While it may seem a bit unprofessional and even morbid for one company to be celebrating the possible death of the CEO from a rival company, and a legend nonetheless, such seems to be the atmosphere pervasive at Google nowadays. The one time web darling has been seeing massive defections, a removal of the perks that so differentiated them from other companies, and a general divide and conquer attitude to which most felt the one time free start up was immune.
“Like any company, they became just another company. It was inevitable,” continued Kevins. “Sergey Brin’s comments about ‘bottled water and M&M’s’ were an inevitability. They were kids who could do no wrong and now they are up against rougher times. We’ll see how they weather the storm.”
Apple had no official comment on the story, though quiet reaction ranged from surprise to amusement. 

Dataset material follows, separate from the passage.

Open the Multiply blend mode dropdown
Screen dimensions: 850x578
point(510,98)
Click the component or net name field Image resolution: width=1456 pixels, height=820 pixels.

“Jobs probably had a good laugh at it,” said an employee who asked to remain anonymous. “He’s got a philosophical approach about that kind of thing. As far as the Google guys go? Well, we’re beating the pants off them at the moment so why would he care? Steve though has a killer instinct and he doesn’t any goody-goody image to maintain. I think he’d chuckle if the same thing happened to one of them, but wouldn’t make a big deal out of it. Steve knows we are better, everyone knows we are better. We’ve never given out M&M’s.”
Google has declined any requests for comment on the situation, though the Bloomberg story continues to get a great deal of traction on their own news service.
“They keep publishing it, we’ll keep reprinting it,” a spokesperson for the company said. “It’s not our job to tell the truth, we’ve got ads to sell. Those M&M's don't come cheap.”